Improving child health is the second key contributor to the decline of fertility rates. And this is particularly important for our discussion here. It means that in addition to the already discussed direct effect of improved child health that contributes to a larger population, there is an indirect effect of saving children's lives that actually lowers population growth!

In the visualization below, we can see the correlation that we expect. Countries with high child mortality rates tend to have much higher fertility rates, while countries with low child mortality rates experience lower fertility rates. All countries in which the child mortality rate is higher than 9% have fertility rates higher than 4.5 children per woman.

When you press the 'play'-button in the bottom left of the chart you can see how these demographic aspects changed over time: Countries start out in the top-right corner when children die frequently and women give birth often. But as child health improves and fewer children die we see in country after country that the fertility rate falls and countries move into the bottom left corner of the chart. Consistent with the explanation above we see that women do not immediately reduce the number of birth and only after a lag of some years will the fertility rate adjust to the lower mortality rate.

And there is additional evidence, which we discuss in our entry on child mortality, that better education of mothers is having a positive impact on better health and lower mortality of the children. Better education of women reinforces the direct effect it has on fertility through an additional indirect effect via better child health. More reason yet to become a feminist and campaigner for women's rights if you care about population growth.


What we have seen is that things can really get better and people in the rich parts of the world are very lucky to be born in this place and time. Sharing some of this fortune with those that are worst off should be possible and we know that there are many ways in which it can very much make a difference.

With regard to the fear of overpopulation: The aspect that is important for population growth is not the child mortality rate. Entirely possible changes of fertility rates are vastly more important than even the most most dramatic progress in mortality rates could possibly be. Mortality rates today have very little significance for how fast the world population is growing. Those that argue otherwise have simply no sense of scale of the demographic dimensions they are talking about.

What matters for population growth is the fertility rate and we know that empowering women and indeed falling mortality will lead to a decline of fertility. Preventing child deaths is a way to reduce fertility rates.

After the fertility rate has halved over the last 50 years we are now well underway to end rapid global population growth. But the future is not certain and at what level the population will stop growing is not predetermined and will depend on how rapidly the worst-off places are making progress. Right now is a particularly crucial moment in global history as many women are entering the reproductive age – see the shape of the dark blue 2016 population pyramid below: large cohorts of women are entering the age bracket in which they can have children. Even small changes in the fertility rate will therefore make a very large difference for the size of the world population of the future.

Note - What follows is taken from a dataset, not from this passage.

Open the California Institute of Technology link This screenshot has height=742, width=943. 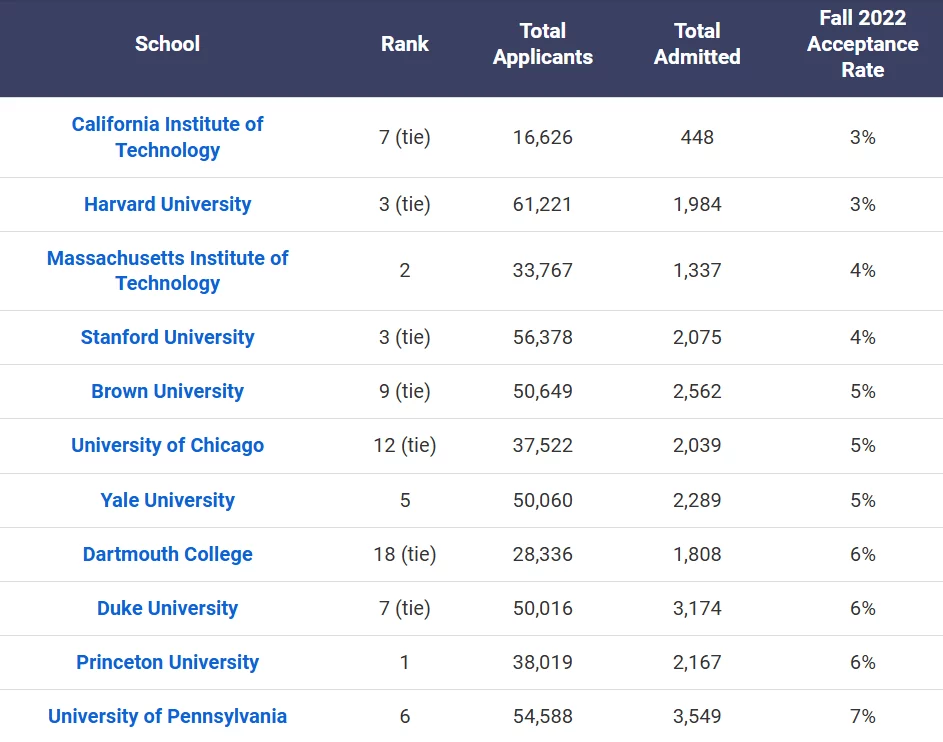click(167, 137)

I am less concerned about population growth and think that giving women's more opportunities and saving children's lives should be pursued for their own sake.

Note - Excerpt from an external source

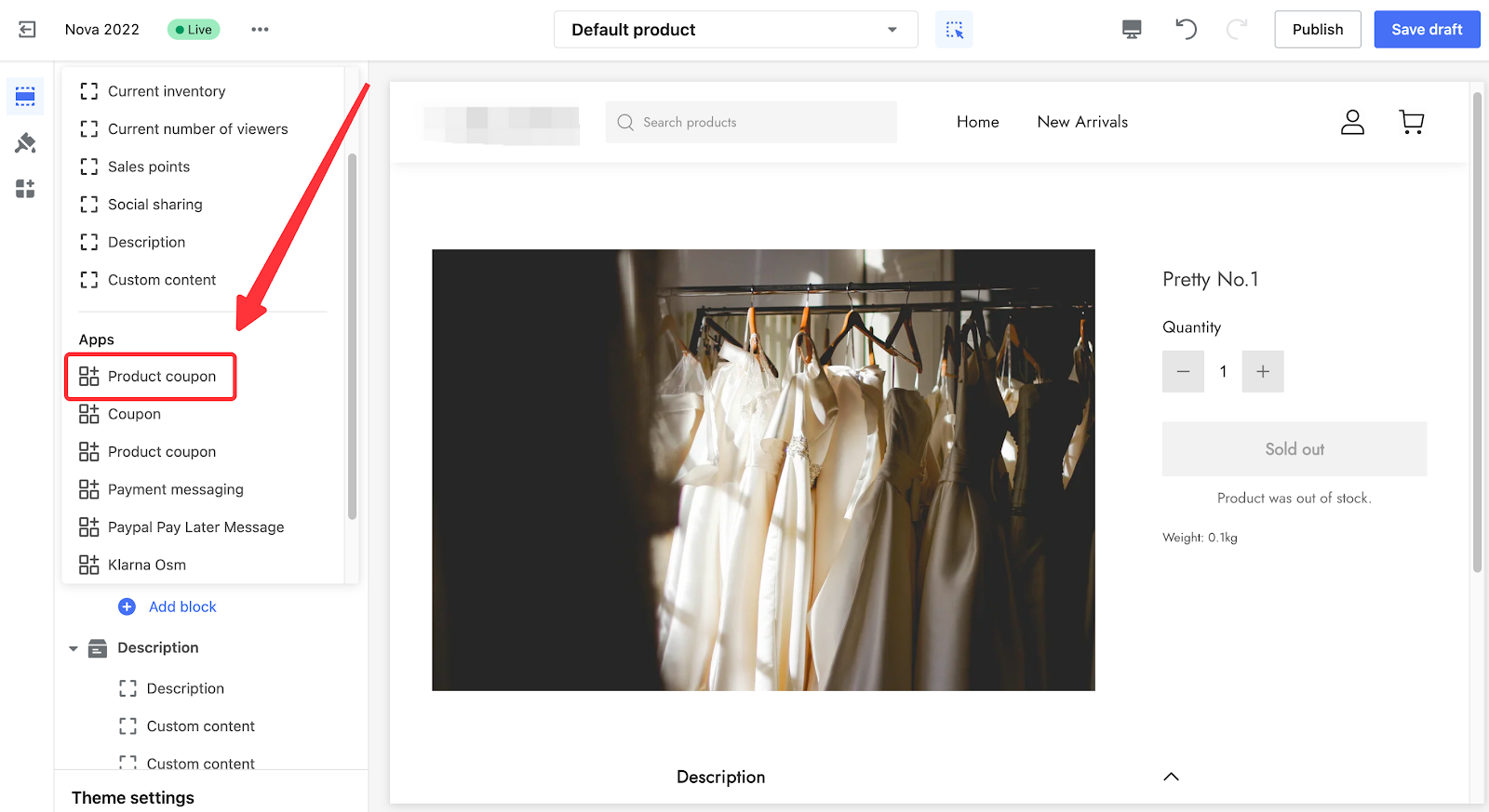Viewport: 1489px width, 812px height.
Task: Toggle the element inspector selection icon
Action: 954,30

But if you disagree with my view on population growth and you are concerned then your goal and mine are one and the same: advocate and work for the empowerment of women around the world and do what you can to stop children from dying.

Don't try to be edgy by pretending that child deaths are a way to limit rapid population growth. They are not. Child deaths are tragedies. Many of which are entirely preventable with our modern knowledge and technology and we should therefore work to prevent them. Yes child mortality is much lower than it once was, but it is still a tragedy of extraordinary scale. 16,000 children die every day.

What we see from looking at the evidence is that just because something is 'politically incorrect', it does not mean that it is true. Quite often the truth is politically correct too.